Um segundo aspecto igualmente importante é o peso relativo do funcionalismo federal e dos diferentes Poderes nos gastos de pessoal.

Ainda que tenha havido relativa estabilidade no funcionalismo federal nas últimas três décadas, o peso relativo dessa categoria no Orçamento público permanece expressivo.

Os servidores federais são menos numerosos –representam em torno de 10% do funcionalismo total–, mas ganham, em média, três vezes mais que os servidores municipais.

Assim, enquanto a esfera municipal emprega 6,52 milhões ao custo de R$ 268 bilhões, a esfera federal emprega 1,18 milhão ao custo de R$ 184,2 bilhões.

Discrepância ainda maior aparece na comparação entre os Poderes. Em 2017, a remuneração média do Judiciário foi de R$ 12.081; no Legislativo, de R$ 6.025, e, no Executivo, de R$ 3.895. Segundo relatório do Conselho Nacional da Justiça, o gasto com o Judiciário em 2018, em todas as suas esferas, somou R$ 94 bilhões, ou 1,4% do PIB. Desse total, 91%, ou R$ 85 bilhões, foram alocados a recursos humanos, cuja força de trabalho soma apenas 450 mil funcionários.

Qualificar os servidores de forma genérica e pejorativa cria enormes resistências a uma reforma que se faz extremamente necessária para o crescimento do país e para a redução das nossas desigualdades. Os motivos são objetivos e livres de juízo de valor.

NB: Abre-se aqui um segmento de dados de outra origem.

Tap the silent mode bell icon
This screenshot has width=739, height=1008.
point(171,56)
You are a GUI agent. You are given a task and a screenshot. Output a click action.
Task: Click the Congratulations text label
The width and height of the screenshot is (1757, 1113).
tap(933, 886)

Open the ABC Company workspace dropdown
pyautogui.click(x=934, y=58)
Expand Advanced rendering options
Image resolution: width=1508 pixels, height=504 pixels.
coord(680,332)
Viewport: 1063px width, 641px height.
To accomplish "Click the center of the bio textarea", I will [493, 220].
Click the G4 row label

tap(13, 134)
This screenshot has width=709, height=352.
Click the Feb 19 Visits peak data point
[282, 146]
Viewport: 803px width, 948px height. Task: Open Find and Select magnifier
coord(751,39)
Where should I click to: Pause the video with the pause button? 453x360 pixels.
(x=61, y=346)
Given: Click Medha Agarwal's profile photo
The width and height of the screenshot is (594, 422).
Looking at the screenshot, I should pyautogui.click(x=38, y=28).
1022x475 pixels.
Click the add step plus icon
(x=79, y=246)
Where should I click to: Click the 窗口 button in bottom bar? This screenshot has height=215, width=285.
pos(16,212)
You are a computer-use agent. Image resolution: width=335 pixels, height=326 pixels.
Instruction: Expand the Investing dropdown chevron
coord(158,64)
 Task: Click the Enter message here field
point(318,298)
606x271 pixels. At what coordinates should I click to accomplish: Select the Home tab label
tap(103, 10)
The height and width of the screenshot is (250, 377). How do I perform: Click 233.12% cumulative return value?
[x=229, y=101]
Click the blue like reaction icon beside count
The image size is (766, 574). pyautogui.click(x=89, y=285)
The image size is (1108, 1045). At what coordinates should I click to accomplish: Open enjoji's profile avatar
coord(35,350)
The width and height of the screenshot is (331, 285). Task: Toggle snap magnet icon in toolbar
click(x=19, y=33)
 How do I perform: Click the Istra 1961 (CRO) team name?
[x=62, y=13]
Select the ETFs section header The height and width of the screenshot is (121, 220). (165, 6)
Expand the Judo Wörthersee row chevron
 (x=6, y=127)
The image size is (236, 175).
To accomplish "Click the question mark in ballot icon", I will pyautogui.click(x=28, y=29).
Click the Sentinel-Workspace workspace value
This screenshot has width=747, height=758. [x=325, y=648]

A reforma administrativa deve servir tanto para melhorar a qualidade dos serviços à população quanto para corrigir distorções de salários e benefícios injustificáveis que algumas categorias conseguiram obter nas suas relações simbióticas com o Estado.

A infeliz declaração do ministro e a discussão superficial que se seguiu dela servem apenas para continuar protegendo a elite do funcionalismo e seus enormes privilégios.